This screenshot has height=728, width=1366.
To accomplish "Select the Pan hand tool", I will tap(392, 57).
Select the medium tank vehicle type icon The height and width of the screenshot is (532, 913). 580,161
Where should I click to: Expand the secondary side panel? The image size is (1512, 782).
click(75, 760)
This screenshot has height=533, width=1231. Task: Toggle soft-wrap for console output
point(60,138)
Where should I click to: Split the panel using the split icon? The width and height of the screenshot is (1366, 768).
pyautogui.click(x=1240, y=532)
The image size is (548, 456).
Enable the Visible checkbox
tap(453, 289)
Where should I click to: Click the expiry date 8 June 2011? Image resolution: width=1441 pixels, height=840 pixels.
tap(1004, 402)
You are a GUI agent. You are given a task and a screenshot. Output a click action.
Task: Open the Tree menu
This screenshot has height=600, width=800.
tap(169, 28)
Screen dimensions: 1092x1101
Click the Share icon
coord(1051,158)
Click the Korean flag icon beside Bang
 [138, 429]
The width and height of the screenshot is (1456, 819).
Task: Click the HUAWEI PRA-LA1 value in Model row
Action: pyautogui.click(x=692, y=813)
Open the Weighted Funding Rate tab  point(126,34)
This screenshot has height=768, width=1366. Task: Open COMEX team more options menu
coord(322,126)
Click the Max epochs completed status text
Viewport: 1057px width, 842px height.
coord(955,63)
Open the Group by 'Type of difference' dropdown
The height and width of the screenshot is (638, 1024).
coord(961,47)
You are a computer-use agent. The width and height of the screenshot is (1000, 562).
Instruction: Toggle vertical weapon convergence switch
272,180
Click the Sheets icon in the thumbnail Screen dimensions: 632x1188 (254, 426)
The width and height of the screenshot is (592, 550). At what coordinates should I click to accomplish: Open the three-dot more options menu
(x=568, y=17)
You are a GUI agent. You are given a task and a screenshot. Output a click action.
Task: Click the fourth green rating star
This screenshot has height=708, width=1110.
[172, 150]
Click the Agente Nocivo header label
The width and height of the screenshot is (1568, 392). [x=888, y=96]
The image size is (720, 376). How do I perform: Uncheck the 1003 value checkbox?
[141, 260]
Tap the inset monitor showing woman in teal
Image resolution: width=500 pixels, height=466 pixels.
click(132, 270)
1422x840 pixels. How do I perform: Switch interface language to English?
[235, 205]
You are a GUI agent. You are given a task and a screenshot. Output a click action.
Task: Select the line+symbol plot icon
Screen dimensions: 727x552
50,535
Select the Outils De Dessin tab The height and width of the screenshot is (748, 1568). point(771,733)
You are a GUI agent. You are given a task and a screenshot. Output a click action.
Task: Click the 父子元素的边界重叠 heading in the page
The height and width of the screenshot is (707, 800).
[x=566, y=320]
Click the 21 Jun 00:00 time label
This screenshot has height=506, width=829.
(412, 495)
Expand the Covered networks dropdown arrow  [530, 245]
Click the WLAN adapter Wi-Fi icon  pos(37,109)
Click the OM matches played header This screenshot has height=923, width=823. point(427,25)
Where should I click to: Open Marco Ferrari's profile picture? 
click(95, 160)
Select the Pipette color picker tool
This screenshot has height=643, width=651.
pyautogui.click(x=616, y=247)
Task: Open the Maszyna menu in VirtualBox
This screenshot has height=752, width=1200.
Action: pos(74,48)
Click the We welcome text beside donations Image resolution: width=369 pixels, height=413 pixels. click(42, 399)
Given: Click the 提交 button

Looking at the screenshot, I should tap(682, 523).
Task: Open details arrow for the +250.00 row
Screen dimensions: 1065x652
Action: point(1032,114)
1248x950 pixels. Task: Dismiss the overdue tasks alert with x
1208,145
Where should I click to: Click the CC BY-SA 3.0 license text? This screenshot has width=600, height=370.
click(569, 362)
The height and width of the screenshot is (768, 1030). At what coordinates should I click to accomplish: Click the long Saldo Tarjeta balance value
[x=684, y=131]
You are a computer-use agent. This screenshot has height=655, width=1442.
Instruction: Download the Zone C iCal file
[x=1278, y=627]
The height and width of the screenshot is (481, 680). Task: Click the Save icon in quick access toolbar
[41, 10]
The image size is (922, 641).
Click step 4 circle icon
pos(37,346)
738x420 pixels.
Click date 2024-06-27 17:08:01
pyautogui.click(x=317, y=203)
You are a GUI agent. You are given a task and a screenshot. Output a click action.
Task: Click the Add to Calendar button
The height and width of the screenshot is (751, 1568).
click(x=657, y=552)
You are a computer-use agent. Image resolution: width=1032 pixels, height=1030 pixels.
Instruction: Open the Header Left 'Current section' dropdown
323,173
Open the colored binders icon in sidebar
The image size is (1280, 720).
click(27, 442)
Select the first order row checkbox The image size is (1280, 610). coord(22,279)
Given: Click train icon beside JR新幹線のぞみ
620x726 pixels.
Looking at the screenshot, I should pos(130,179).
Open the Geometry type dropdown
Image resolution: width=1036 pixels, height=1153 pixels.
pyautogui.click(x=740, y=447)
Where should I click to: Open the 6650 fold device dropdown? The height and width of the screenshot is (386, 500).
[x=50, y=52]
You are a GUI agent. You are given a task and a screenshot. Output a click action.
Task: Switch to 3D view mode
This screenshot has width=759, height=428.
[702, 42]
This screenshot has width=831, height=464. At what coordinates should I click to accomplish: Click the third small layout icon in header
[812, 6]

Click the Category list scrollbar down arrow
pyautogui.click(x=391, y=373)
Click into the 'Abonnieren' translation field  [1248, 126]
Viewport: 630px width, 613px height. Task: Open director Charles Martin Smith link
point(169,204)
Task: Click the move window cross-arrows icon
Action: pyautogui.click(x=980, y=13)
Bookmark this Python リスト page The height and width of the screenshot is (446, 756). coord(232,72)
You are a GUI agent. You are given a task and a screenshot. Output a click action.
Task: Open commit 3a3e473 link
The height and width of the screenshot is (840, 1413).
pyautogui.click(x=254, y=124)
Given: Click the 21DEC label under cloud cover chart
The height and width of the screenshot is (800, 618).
──────
[TASK ITEM]: Across the listing above, find all lines where the word "computer" is present and copy them.

[SOLUTION TO THE EXERCISE]:
You are a computer-use agent. The width and height of the screenshot is (1000, 562).
You are a computer-use agent. This screenshot has height=655, width=1442.
You are a computer-use agent. Image resolution: width=1032 pixels, height=1030 pixels.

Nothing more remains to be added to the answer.